══ Übungstext ══

Zur letzten Frage sei Bhagavân Shrî Ramana Maharshi zitiert:

»Die Gnade des Meisters trägt mehr zur Selbstverwirklichung bei als Lehren, Vorlesungen, Meditation, usw. Diese sind nur zweitrangige Hilfen, während die Gnade des Meisters die erste und wesentliche Ursache ist.«  [Talks with Sri Ramana Maharshi, 7. Januar 1935, Talk 13] 


Die Worte des Maharshi, und die Endworte von Vers 76 (mokshamûlam guroh kripâ) setzen den Glauben an den Guru voraus, und das Wissen, wie wichtig er für den Sucher der Wahrheit ist.

Bei derartigen Aussagen hält sich der Verfasser der Guru-Gîtâ nicht zurück. Man denke nur an Vers 44:

shive kruddhe gurustrâtâ gurau kruddhe shivo na hi |
tasmât sarvaprayatnena shrîgurum sharanam vrajet || 44

»Wenn Shiva erzürnt ist, kann der Guru dich retten; wenn aber der Guru erzürnt ist, kann nicht einmal Shiva dich retten.
Nimm deshalb Zuflucht zum Guru mit all deiner Kraft.« (44)

═══

* [Arbeitsanweisung] Schreibe den Text über die Gnade des Gurus oben vollständig und unverändert ab.

══ Ausgewählte Zeilen ══

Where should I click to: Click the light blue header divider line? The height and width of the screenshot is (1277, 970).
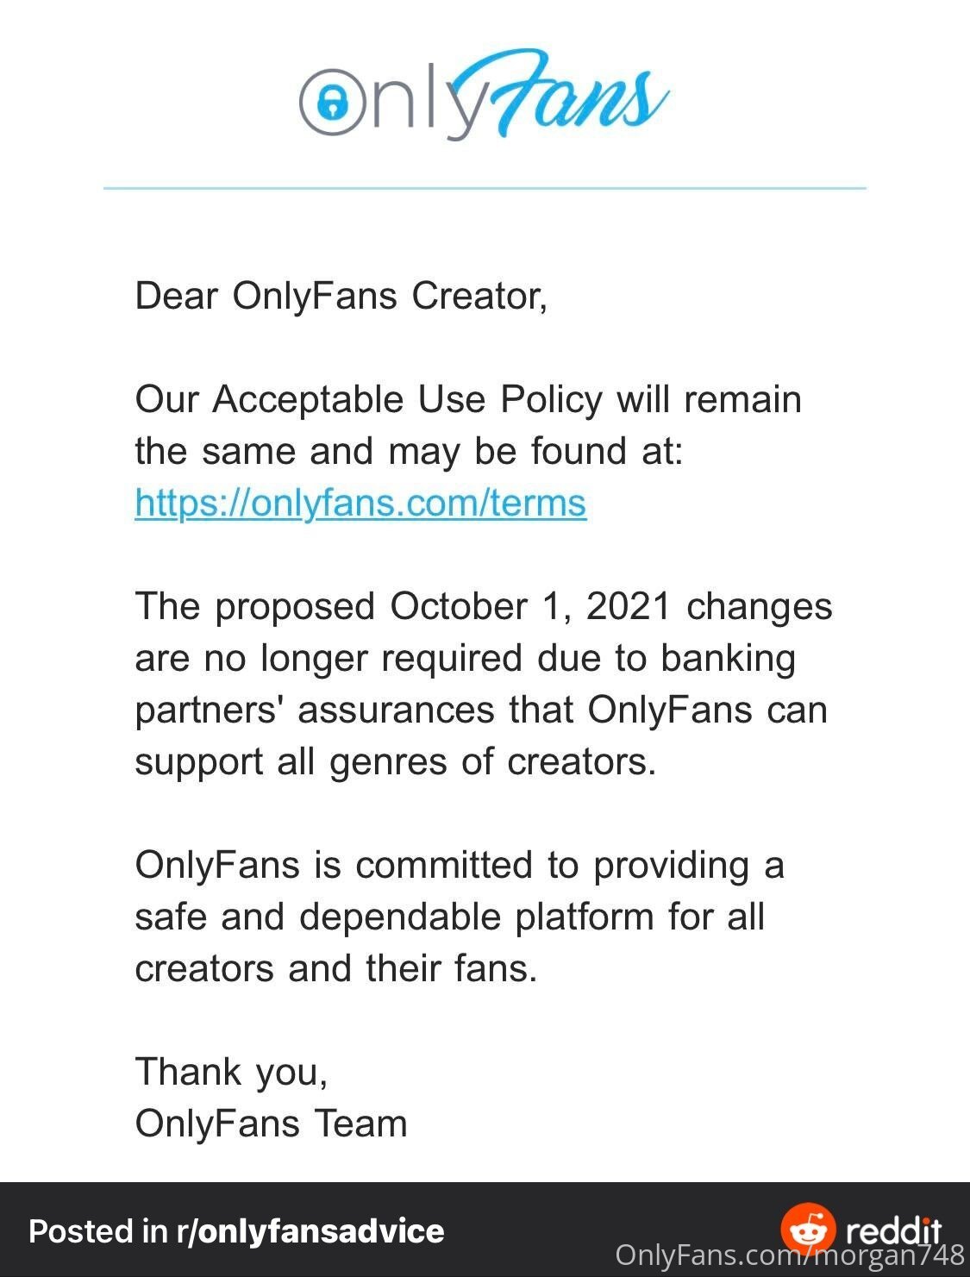485,187
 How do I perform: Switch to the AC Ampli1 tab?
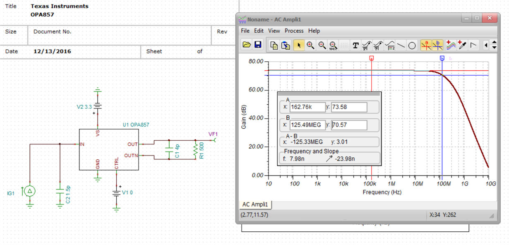(255, 204)
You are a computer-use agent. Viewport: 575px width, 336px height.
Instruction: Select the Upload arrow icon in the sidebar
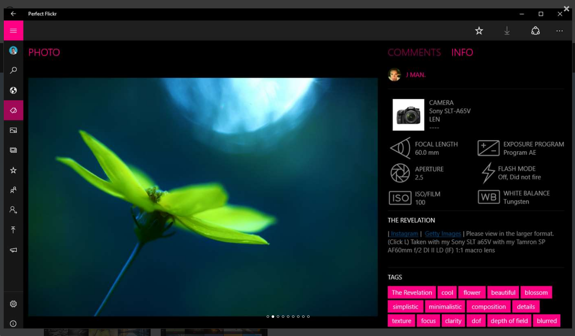[x=13, y=230]
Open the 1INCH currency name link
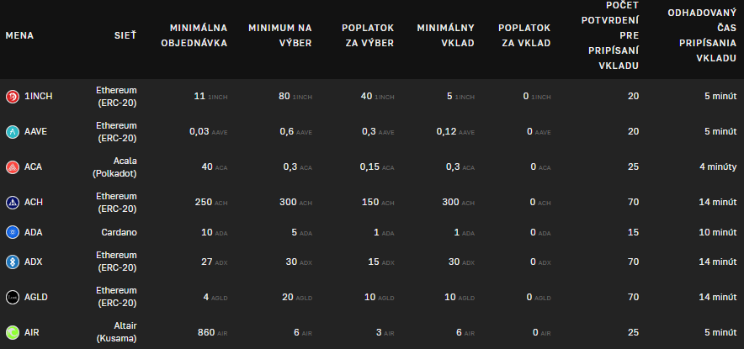The width and height of the screenshot is (744, 349). pyautogui.click(x=39, y=97)
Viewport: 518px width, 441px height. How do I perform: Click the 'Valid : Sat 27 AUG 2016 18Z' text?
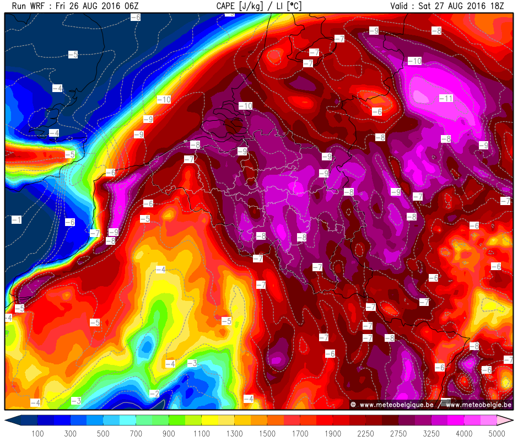tap(447, 6)
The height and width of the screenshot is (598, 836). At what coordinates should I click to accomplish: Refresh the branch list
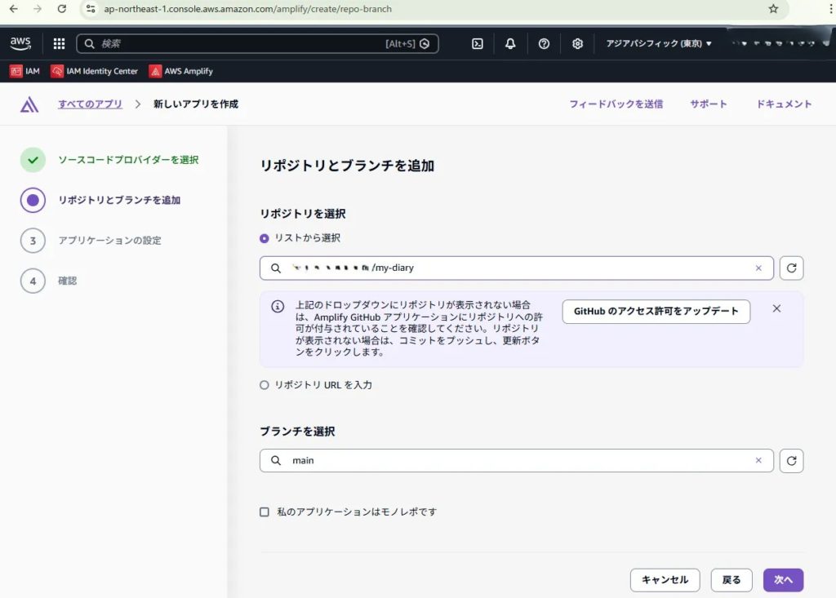pos(791,461)
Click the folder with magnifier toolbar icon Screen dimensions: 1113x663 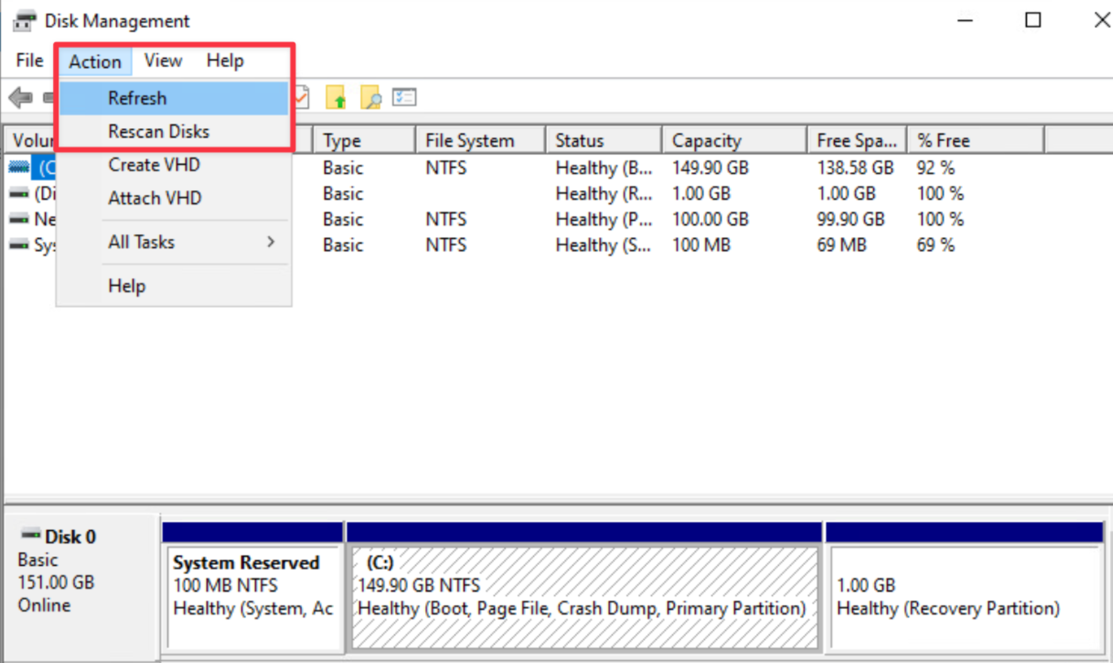[x=371, y=97]
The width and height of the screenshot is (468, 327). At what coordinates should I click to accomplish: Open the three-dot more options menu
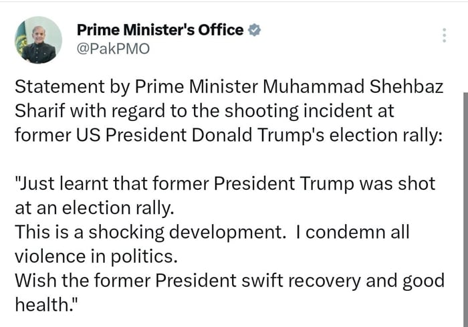(444, 35)
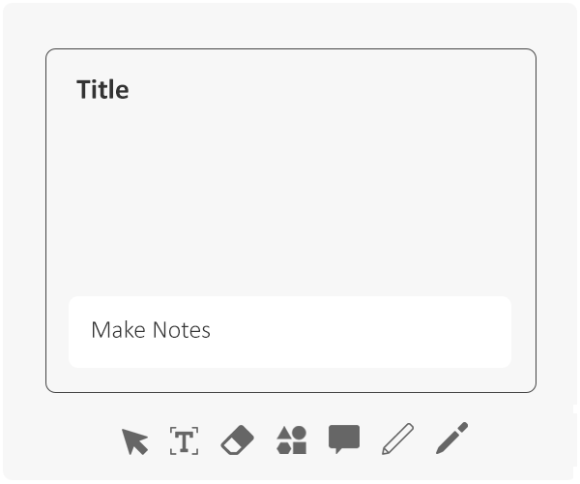Click the blank canvas area below Title
The height and width of the screenshot is (484, 580).
pyautogui.click(x=291, y=197)
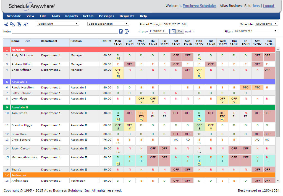Image resolution: width=283 pixels, height=196 pixels.
Task: Open the Select Explanation dropdown
Action: coord(108,24)
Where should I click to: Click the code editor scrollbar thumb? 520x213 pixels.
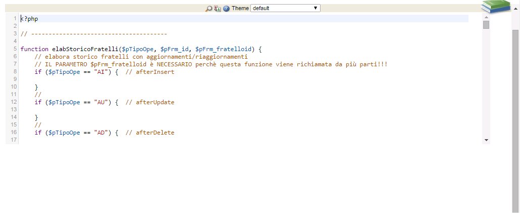[486, 25]
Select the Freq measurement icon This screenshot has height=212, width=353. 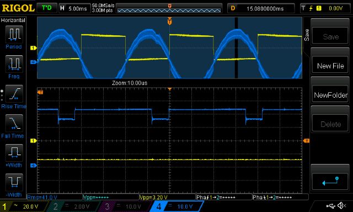[x=14, y=64]
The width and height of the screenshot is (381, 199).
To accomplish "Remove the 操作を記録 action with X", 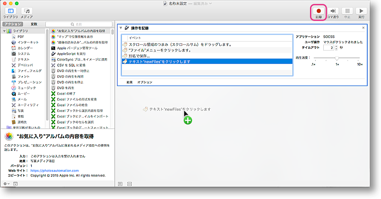I will coord(363,28).
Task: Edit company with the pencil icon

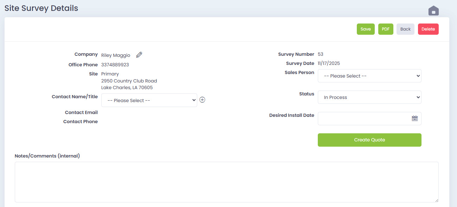Action: (139, 55)
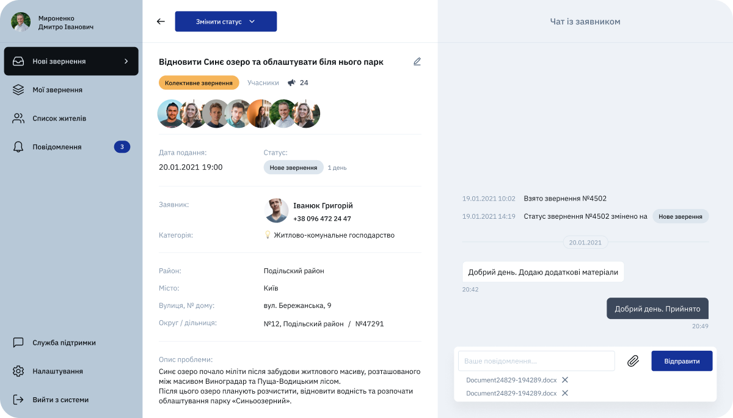Expand the Нові звернення chevron arrow
Image resolution: width=733 pixels, height=418 pixels.
pyautogui.click(x=126, y=61)
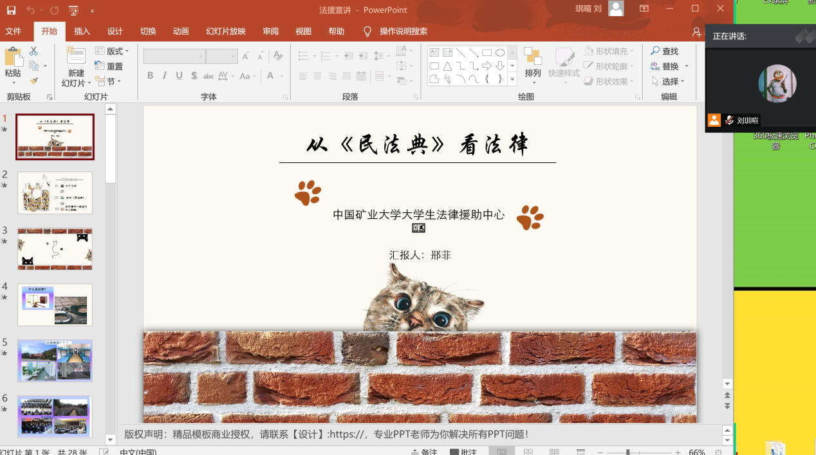Click the zoom slider handle in status bar
816x455 pixels.
tap(628, 452)
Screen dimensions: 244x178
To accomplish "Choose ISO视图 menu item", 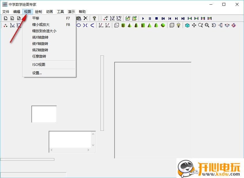I will click(x=39, y=65).

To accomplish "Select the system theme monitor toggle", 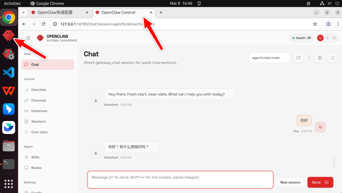I will coord(320,38).
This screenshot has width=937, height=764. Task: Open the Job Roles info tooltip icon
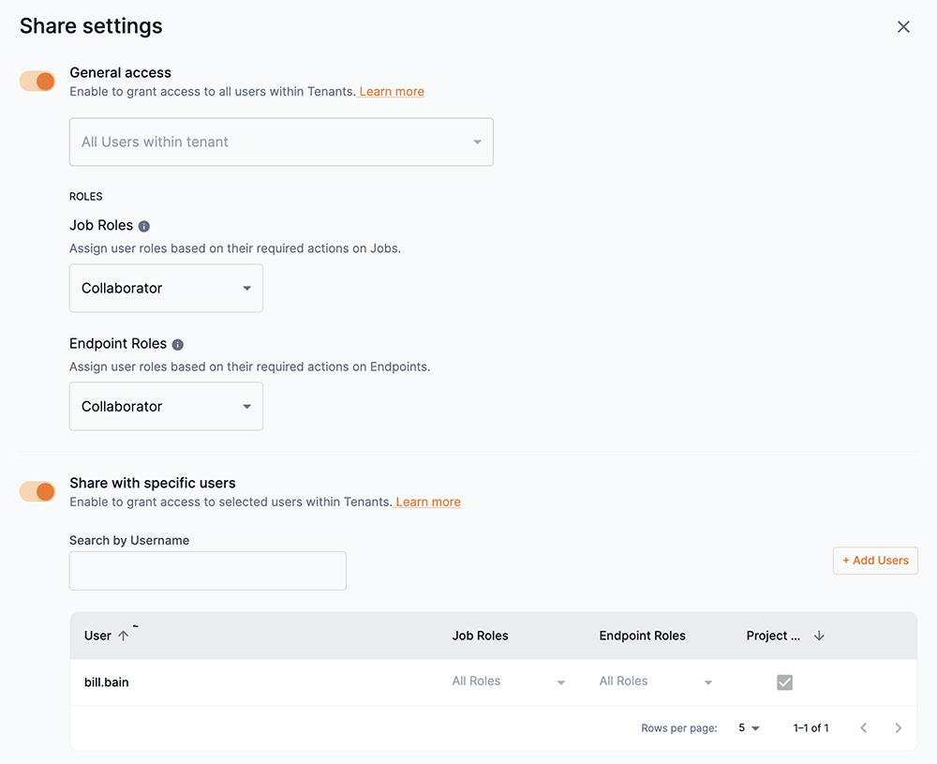pos(143,225)
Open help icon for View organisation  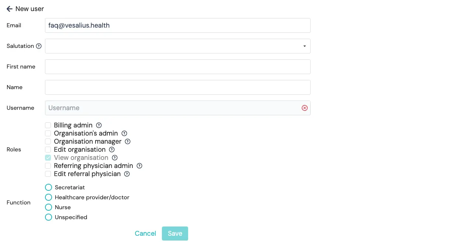coord(115,158)
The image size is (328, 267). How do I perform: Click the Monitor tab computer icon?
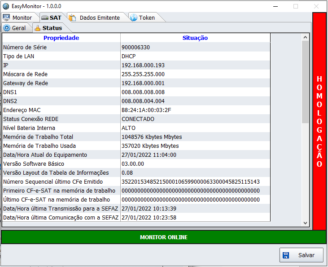pyautogui.click(x=6, y=17)
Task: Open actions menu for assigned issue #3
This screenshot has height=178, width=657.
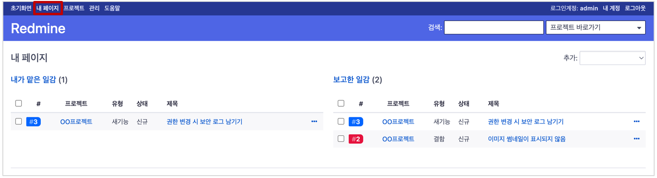Action: 314,122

═══

* [Ergebnis]
Zur letzten Frage sei Bhagavân Shrî Ramana Maharshi zitiert:

»Die Gnade des Meisters trägt mehr zur Selbstverwirklichung bei als Lehren, Vorlesungen, Meditation, usw. Diese sind nur zweitrangige Hilfen, während die Gnade des Meisters die erste und wesentliche Ursache ist.«  [Talks with Sri Ramana Maharshi, 7. Januar 1935, Talk 13] 


Die Worte des Maharshi, und die Endworte von Vers 76 (mokshamûlam guroh kripâ) setzen den Glauben an den Guru voraus, und das Wissen, wie wichtig er für den Sucher der Wahrheit ist.

Bei derartigen Aussagen hält sich der Verfasser der Guru-Gîtâ nicht zurück. Man denke nur an Vers 44:

shive kruddhe gurustrâtâ gurau kruddhe shivo na hi |
tasmât sarvaprayatnena shrîgurum sharanam vrajet || 44

»Wenn Shiva erzürnt ist, kann der Guru dich retten; wenn aber der Guru erzürnt ist, kann nicht einmal Shiva dich retten.
Nimm deshalb Zuflucht zum Guru mit all deiner Kraft.« (44)